His eyes widen, and he nods.
“Okay, the library closes at eight tonight, but we can head over when I close up shop.”
‘Library,’ he signs back to me, and I nod.
“They have books. And DVDs.”
He cocks his head, and I let out a laugh. Fuck, this monster makes me weirdly giddy. I shouldn’t let myself feel this, but I can’t help it. It feels oddly innate.
“Yeah, like…” I point to the DVD player sitting under my TV and then describe it as best I can. “DVDs are the little discs you put in there. They have recordings just like the one you were watching. And there are books that go along with them to help you learn.”
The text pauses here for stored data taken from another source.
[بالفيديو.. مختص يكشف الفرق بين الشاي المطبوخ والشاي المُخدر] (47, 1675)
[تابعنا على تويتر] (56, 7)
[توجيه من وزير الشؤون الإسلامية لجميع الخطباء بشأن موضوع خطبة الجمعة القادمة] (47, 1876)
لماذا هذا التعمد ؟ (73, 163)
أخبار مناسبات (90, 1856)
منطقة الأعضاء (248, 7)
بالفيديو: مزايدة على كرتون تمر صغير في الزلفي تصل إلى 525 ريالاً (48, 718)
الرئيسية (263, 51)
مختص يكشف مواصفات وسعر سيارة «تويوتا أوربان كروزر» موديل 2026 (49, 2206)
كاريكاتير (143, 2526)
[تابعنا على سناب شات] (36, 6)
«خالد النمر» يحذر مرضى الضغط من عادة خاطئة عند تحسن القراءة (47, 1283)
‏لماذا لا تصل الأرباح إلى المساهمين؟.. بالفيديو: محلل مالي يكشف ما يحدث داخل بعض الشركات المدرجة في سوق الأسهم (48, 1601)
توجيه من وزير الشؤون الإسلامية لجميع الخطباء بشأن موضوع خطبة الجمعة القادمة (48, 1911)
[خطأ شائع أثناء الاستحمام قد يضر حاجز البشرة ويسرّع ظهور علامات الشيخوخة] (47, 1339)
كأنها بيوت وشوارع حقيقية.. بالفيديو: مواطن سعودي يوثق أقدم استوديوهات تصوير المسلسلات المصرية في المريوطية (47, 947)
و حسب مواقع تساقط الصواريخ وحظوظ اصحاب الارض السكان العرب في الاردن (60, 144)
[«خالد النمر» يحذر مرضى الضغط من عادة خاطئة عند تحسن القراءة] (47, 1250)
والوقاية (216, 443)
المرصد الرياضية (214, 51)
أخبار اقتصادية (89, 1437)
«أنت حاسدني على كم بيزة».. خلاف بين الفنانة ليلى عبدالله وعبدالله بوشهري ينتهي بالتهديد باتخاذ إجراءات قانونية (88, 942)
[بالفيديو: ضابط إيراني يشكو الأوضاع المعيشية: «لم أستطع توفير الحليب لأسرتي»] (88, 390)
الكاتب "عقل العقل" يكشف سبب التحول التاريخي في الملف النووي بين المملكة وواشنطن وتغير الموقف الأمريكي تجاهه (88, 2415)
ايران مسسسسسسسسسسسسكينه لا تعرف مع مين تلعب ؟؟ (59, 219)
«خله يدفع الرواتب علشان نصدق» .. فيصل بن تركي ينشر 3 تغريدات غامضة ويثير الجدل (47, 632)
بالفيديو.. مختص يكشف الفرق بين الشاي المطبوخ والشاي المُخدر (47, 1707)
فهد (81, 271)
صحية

He nods when he understands and then signs back, ‘DVD.’
“Yes, they have many. You will like. Oh…and there is a coffee shop next door. They have espresso there. It’s delicious.”
He perks up even more, and I wish I didn’t have to go back to work. I wish I could close down earlier. I should look into hiring someone else, but there’s no way I have the budget for that yet. Or probably ever.
It’s a pipe dream that one day I’ll have enough money to be able to afford a few part-time employees.
But if this pain doesn’t go away and keeps getting worse, I might not have a choice.
I don’t want to lose my business, but I know I can’t keep pushing myself.
Eventually, I’ll go past the point of no return, and god only knows what’ll happen then.
“I have to go back to work,” I eventually say, my hands in my lap this time.
Cielo makes a mournful trill, haunting and melodic, in the back of his throat. But after a beat, he nods.
“I don’t want to leave,” I tell him. None of those words are a lie, and for whatever reason, it feels important he knows that. “But I’ll be back soon, okay? If I don’t get any other customers, I’ll close early.”
He put his fingers to his chin and tips them down. ‘Thank you.’
I don’t know why he’s thanking me. This is just basic decency, but looking at his scars, I have to acknowledge he probably hasn’t known a lot of that. Not after what he went through. Not after what Everest told me about the way he and the other Vyastil employed at the Foundry were living.
“It’s just across the street if you need me,” I tell him as I stand.
He meets my gaze, then gives me a single nod before his attention goes back to the TV.
As I slip out of the apartment, making my way back to the shop, I find myself wishing the hours away so I can spend more time with the sweet monster in my apartment. It’s been the place I’ve lived for a long time, but right now, with Cielo in there, it’s starting to feel like a home.